Quickly run out of storage

Hi Team,

We have a self-hosted Airbyte instance on AWS EC2 instance of t2.2xlarge with an initial 30 GB of storage. Recently we changed all tables from Full Refresh | Overwrite to Incremental | Deduped + History and also change the frequency of syncs to 1 hour. Then quickly after about two days, we run of storage all 30 GB was used. I added again a 10 GB and after a day we run out of storage again.

I installed ncdu and its analysis displayed that /var/lib/docker/volumes/airbyte_workspace/_data is the main source of growing usage of storage. I purged that folder last night, but as you see again since last night the size of each folder is growing over time (ncdu is sorting based on the size so I’m not sure the biggest folders are the recent ones).


If we want to manage this amount of storage we need to pay for about 3 TB of storage for only this EC2 which is too high. What is wrong with our deployment? How can we set this workspace data purge after say 3 days or more?

It’s worth mentioning that we still use Full Refresh | Overwrite for views as the option s not available for them in Airbyte.

Sorry to hear that Arash. Looks there is a problem after removing the airbyte-scheduler service.
Check issue: https://github.com/airbytehq/airbyte/issues/15567

A workaround for now is clean the data folder to not consume so much space. I’ll ask the engineer team to take a look and see what is possible to do too.

@marcosmarxm Do you have any timeframe for fixing this issue? I think it’s very important.
Thanks

@arashlayeghi I’ve had the same issue. I manually delete logs that are older than 7 days every week or so. Pain in the ass, though I suppose I could setup a cronjob. Would be great if this feature worked correctly in the Airbyte deployment.
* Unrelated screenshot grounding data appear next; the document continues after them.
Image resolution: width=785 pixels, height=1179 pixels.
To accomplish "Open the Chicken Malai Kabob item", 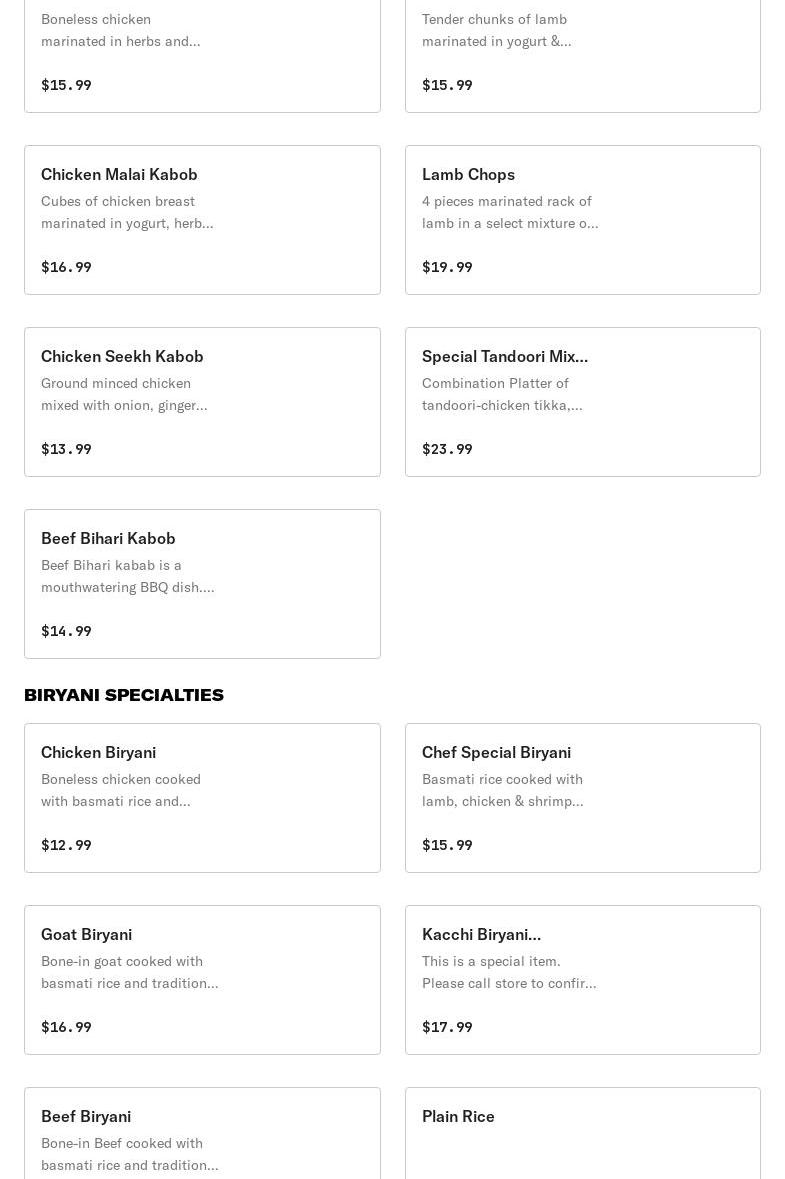I will 202,220.
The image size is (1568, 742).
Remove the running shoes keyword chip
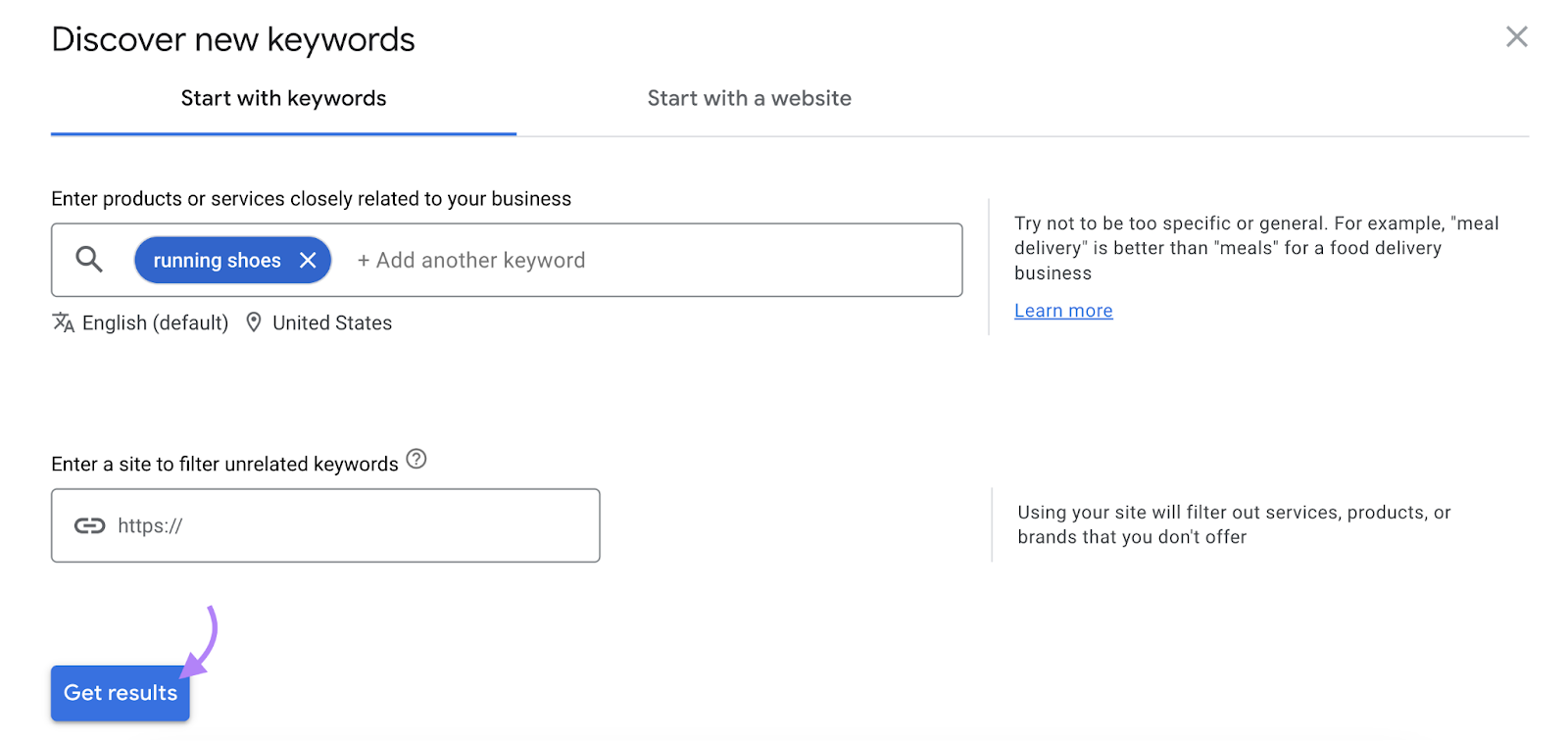tap(308, 261)
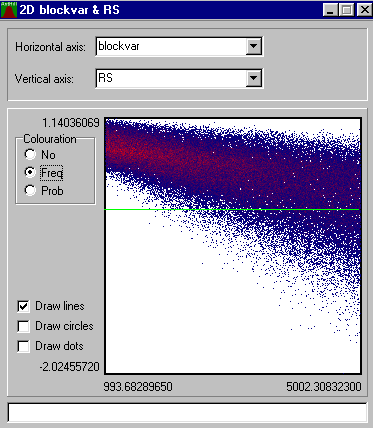Open the Horizontal axis dropdown arrow

click(253, 46)
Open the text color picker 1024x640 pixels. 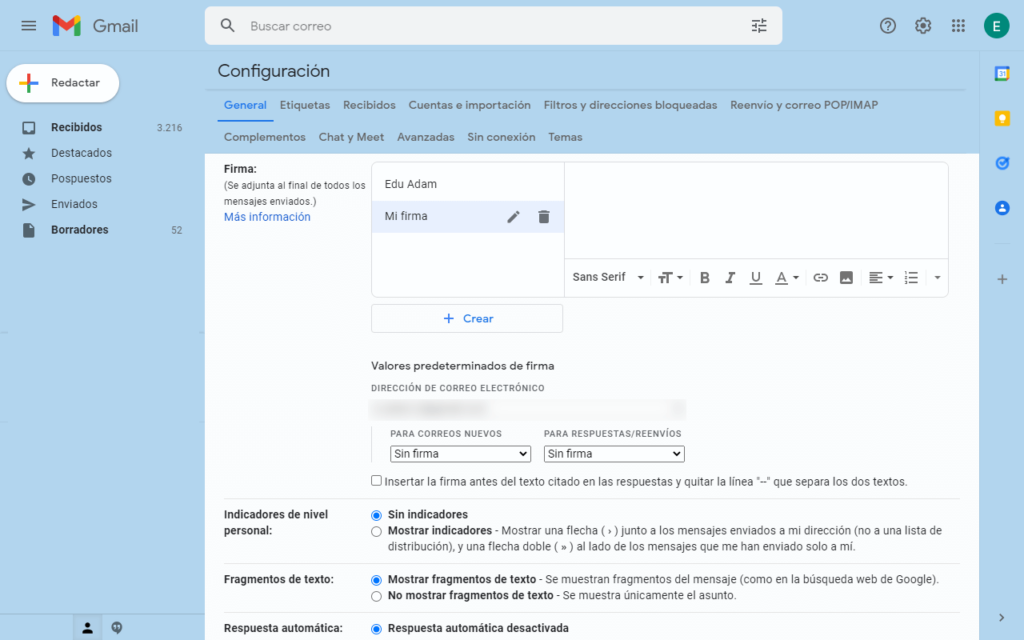(787, 278)
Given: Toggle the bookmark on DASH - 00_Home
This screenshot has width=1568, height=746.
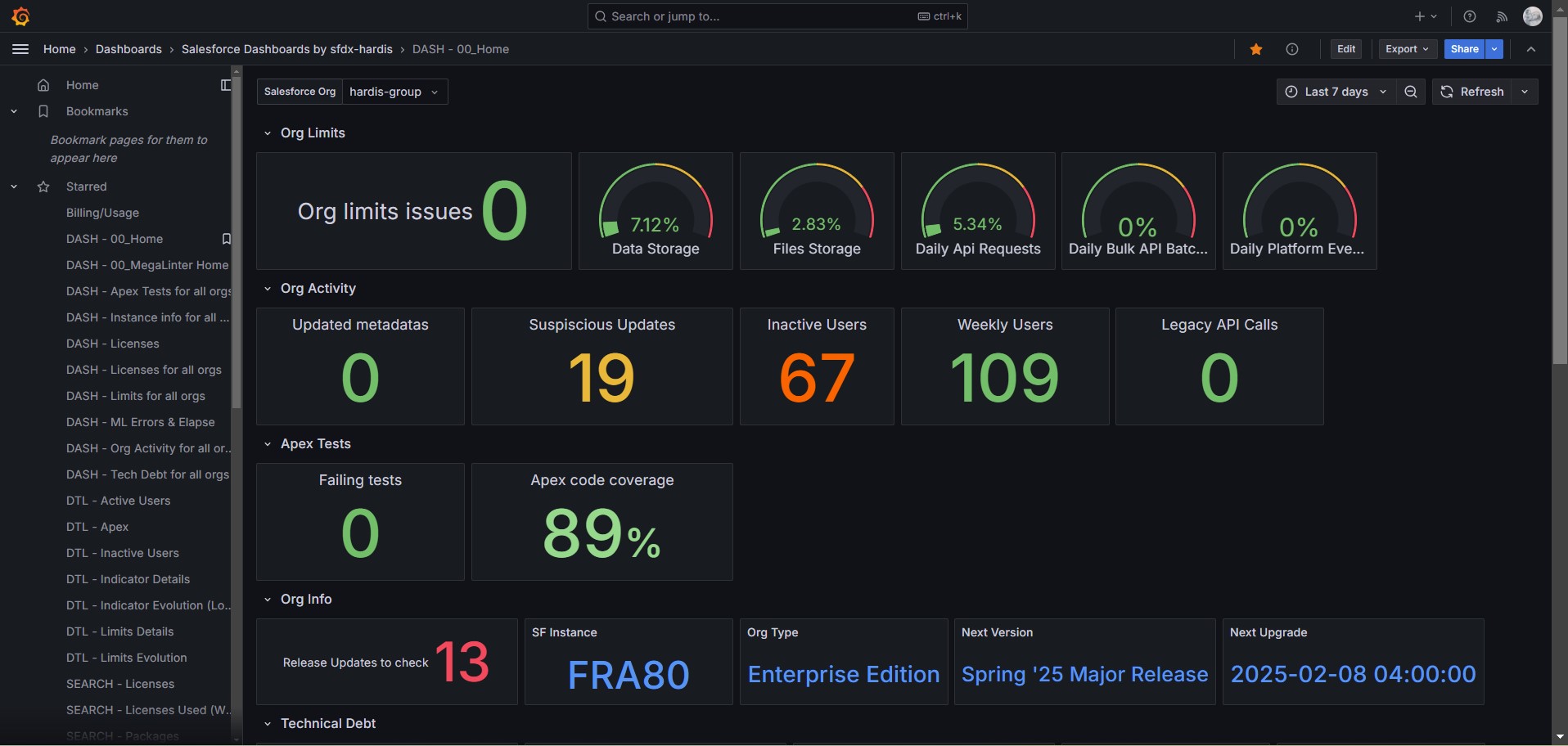Looking at the screenshot, I should coord(227,239).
Hello update here: the solution was merged.
But only next version v0.40.5 will receive the modifications, probably end of this week will have another update.

Please check PR https://github.com/airbytehq/airbyte/pull/16247

Thanks, Marcos,
I updated it to v0.40.5 now. Do I need to do something or does it automatically clean up the storage when needed?

Airbyte version 0.45.5 reimplemented the feature, you can change the default value changing the variable TEMPORAL_HISTORY_RETENTION_IN_DAYS

1 Like

Hello Marcos,

This is our .env file containing TEMPORAL_HISTORY_RETENTION_IN_DAYS=1 at the end.
I ran docker-compose up -d more than 34 hours ago but it seems the storage is getting full without cleaning up. What is wrong with my deployment?

.env (3.6 KB)